[Start]
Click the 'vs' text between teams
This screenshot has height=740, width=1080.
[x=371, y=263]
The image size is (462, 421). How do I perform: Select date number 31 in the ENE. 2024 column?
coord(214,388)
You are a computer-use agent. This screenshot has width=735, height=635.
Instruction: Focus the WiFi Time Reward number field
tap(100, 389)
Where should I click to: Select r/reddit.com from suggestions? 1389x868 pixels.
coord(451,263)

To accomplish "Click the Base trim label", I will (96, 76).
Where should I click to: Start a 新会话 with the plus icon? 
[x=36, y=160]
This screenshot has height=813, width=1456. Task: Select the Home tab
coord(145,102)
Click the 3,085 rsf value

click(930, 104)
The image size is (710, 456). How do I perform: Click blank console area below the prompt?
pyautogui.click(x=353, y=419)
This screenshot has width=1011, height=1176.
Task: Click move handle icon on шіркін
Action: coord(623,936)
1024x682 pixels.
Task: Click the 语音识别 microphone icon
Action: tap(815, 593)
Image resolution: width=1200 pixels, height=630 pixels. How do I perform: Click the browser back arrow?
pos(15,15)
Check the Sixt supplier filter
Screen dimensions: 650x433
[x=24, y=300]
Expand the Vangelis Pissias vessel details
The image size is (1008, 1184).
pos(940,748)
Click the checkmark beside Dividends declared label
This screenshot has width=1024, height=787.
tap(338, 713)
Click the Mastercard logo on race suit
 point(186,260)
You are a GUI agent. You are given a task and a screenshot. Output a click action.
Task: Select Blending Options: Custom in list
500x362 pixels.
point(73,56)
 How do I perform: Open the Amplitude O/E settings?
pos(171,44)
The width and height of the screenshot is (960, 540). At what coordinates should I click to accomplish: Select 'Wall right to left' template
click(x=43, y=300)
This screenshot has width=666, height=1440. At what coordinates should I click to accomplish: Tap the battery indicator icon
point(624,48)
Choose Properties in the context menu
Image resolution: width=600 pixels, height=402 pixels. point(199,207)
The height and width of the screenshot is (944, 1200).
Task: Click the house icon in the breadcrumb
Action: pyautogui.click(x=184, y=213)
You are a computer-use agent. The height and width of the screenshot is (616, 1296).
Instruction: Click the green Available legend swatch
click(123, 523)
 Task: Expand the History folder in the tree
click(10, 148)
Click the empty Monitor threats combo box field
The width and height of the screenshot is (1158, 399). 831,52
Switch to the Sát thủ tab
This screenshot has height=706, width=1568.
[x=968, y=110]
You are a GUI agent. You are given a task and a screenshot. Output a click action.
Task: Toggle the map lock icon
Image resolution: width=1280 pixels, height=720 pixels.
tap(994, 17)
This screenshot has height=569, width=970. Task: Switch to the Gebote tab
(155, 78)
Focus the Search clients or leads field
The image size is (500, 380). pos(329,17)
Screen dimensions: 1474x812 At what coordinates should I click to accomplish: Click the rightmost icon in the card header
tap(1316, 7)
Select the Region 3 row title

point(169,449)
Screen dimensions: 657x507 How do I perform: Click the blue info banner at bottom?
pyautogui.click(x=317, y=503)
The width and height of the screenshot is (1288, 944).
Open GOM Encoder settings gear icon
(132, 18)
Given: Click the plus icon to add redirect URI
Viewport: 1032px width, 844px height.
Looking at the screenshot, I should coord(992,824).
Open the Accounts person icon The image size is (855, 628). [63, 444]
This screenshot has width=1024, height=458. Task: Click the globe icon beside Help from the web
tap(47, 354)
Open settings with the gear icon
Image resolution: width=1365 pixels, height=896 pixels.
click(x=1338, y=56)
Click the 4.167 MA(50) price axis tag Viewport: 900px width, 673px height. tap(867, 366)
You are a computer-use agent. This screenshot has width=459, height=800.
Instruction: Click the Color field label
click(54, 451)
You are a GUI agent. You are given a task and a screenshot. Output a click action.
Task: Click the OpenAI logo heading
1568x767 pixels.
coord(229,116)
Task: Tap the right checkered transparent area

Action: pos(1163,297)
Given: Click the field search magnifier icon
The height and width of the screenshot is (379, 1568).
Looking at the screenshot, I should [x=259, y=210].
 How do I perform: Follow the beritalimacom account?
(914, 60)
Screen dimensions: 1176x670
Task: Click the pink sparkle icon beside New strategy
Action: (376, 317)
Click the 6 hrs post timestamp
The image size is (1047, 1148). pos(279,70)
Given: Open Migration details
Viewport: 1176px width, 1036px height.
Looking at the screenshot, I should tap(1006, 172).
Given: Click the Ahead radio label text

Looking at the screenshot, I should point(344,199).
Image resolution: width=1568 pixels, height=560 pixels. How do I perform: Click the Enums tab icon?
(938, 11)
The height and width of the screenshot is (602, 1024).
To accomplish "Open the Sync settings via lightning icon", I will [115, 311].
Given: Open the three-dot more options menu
[End]
What to produce
Recast every line of the records above as a Markdown table with columns n and Line, numbering rows consecutively from 1 and omitting blank lines.

Reply to the exercise
| n | Line |
|---|---|
| 1 | Click the 'vs' text between teams |
| 2 | This screenshot has height=740, width=1080. |
| 3 | [x=371, y=263] |
| 4 | The image size is (462, 421). How do I perform: Select date number 31 in the ENE. 2024 column? |
| 5 | coord(214,388) |
| 6 | You are a computer-use agent. This screenshot has width=735, height=635. |
| 7 | Instruction: Focus the WiFi Time Reward number field |
| 8 | tap(100, 389) |
| 9 | Where should I click to: Select r/reddit.com from suggestions? 1389x868 pixels. |
| 10 | coord(451,263) |
| 11 | To accomplish "Click the Base trim label", I will (96, 76). |
| 12 | Where should I click to: Start a 新会话 with the plus icon?  |
| 13 | [x=36, y=160] |
| 14 | This screenshot has height=813, width=1456. Task: Select the Home tab |
| 15 | coord(145,102) |
| 16 | Click the 3,085 rsf value |
| 17 | click(930, 104) |
| 18 | The image size is (710, 456). How do I perform: Click blank console area below the prompt? |
| 19 | pyautogui.click(x=353, y=419) |
| 20 | This screenshot has width=1011, height=1176. |
| 21 | Task: Click move handle icon on шіркін |
| 22 | Action: coord(623,936) |
| 23 | 1024x682 pixels. |
| 24 | Task: Click the 语音识别 microphone icon |
| 25 | Action: tap(815, 593) |
| 26 | Image resolution: width=1200 pixels, height=630 pixels. How do I perform: Click the browser back arrow? |
| 27 | pos(15,15) |
| 28 | Check the Sixt supplier filter |
| 29 | Screen dimensions: 650x433 |
| 30 | [x=24, y=300] |
| 31 | Expand the Vangelis Pissias vessel details |
| 32 | The image size is (1008, 1184). |
| 33 | pos(940,748) |
| 34 | Click the checkmark beside Dividends declared label |
| 35 | This screenshot has width=1024, height=787. |
| 36 | tap(338, 713) |
| 37 | Click the Mastercard logo on race suit |
| 38 |  point(186,260) |
| 39 | You are a GUI agent. You are given a task and a screenshot. Output a click action. |
| 40 | Task: Select Blending Options: Custom in list |
| 41 | 500x362 pixels. |
| 42 | point(73,56) |
| 43 |  How do I perform: Open the Amplitude O/E settings? |
| 44 | pos(171,44) |
| 45 | The width and height of the screenshot is (960, 540). At what coordinates should I click to accomplish: Select 'Wall right to left' template |
| 46 | click(x=43, y=300) |
| 47 | This screenshot has width=666, height=1440. At what coordinates should I click to accomplish: Tap the battery indicator icon |
| 48 | point(624,48) |
| 49 | Choose Properties in the context menu |
| 50 | Image resolution: width=600 pixels, height=402 pixels. point(199,207) |
| 51 | The height and width of the screenshot is (944, 1200). |
| 52 | Task: Click the house icon in the breadcrumb |
| 53 | Action: pyautogui.click(x=184, y=213) |
| 54 | You are a computer-use agent. The height and width of the screenshot is (616, 1296). |
| 55 | Instruction: Click the green Available legend swatch |
| 56 | click(123, 523) |
| 57 |  Task: Expand the History folder in the tree |
| 58 | click(10, 148) |
| 59 | Click the empty Monitor threats combo box field |
| 60 | The width and height of the screenshot is (1158, 399). 831,52 |
| 61 | Switch to the Sát thủ tab |
| 62 | This screenshot has height=706, width=1568. |
| 63 | [x=968, y=110] |
| 64 | You are a GUI agent. You are given a task and a screenshot. Output a click action. |
| 65 | Task: Toggle the map lock icon |
| 66 | Image resolution: width=1280 pixels, height=720 pixels. |
| 67 | tap(994, 17) |
| 68 | This screenshot has height=569, width=970. Task: Switch to the Gebote tab |
| 69 | (155, 78) |
| 70 | Focus the Search clients or leads field |
| 71 | The image size is (500, 380). pos(329,17) |
| 72 | Screen dimensions: 1474x812 At what coordinates should I click to accomplish: Click the rightmost icon in the card header |
| 73 | tap(1316, 7) |
| 74 | Select the Region 3 row title |
| 75 | point(169,449) |
| 76 | Screen dimensions: 657x507 How do I perform: Click the blue info banner at bottom? |
| 77 | pyautogui.click(x=317, y=503) |
| 78 | The width and height of the screenshot is (1288, 944). |
| 79 | Open GOM Encoder settings gear icon |
| 80 | (132, 18) |
| 81 | Given: Click the plus icon to add redirect URI |
| 82 | Viewport: 1032px width, 844px height. |
| 83 | Looking at the screenshot, I should coord(992,824). |
| 84 | Open the Accounts person icon The image size is (855, 628). [63, 444] |
| 85 | This screenshot has width=1024, height=458. Task: Click the globe icon beside Help from the web |
| 86 | tap(47, 354) |
| 87 | Open settings with the gear icon |
| 88 | Image resolution: width=1365 pixels, height=896 pixels. |
| 89 | click(x=1338, y=56) |
| 90 | Click the 4.167 MA(50) price axis tag Viewport: 900px width, 673px height. tap(867, 366) |
| 91 | You are a computer-use agent. This screenshot has width=459, height=800. |
| 92 | Instruction: Click the Color field label |
| 93 | click(54, 451) |
| 94 | You are a GUI agent. You are given a task and a screenshot. Output a click action. |
| 95 | Task: Click the OpenAI logo heading |
| 96 | 1568x767 pixels. |
| 97 | coord(229,116) |
| 98 | Task: Tap the right checkered transparent area |
| 99 | Action: pos(1163,297) |
| 100 | Given: Click the field search magnifier icon |
| 101 | The height and width of the screenshot is (379, 1568). |
| 102 | Looking at the screenshot, I should [x=259, y=210]. |
| 103 |  How do I perform: Follow the beritalimacom account? |
| 104 | (914, 60) |
| 105 | Screen dimensions: 1176x670 |
| 106 | Task: Click the pink sparkle icon beside New strategy |
| 107 | Action: (376, 317) |
| 108 | Click the 6 hrs post timestamp |
| 109 | The image size is (1047, 1148). pos(279,70) |
| 110 | Given: Open Migration details |
| 111 | Viewport: 1176px width, 1036px height. |
| 112 | Looking at the screenshot, I should tap(1006, 172). |
| 113 | Given: Click the Ahead radio label text |
| 114 | Looking at the screenshot, I should point(344,199). |
| 115 | Image resolution: width=1568 pixels, height=560 pixels. How do I perform: Click the Enums tab icon? |
| 116 | (938, 11) |
| 117 | The height and width of the screenshot is (602, 1024). |
| 118 | To accomplish "Open the Sync settings via lightning icon", I will [115, 311]. |
| 119 | Given: Open the three-dot more options menu |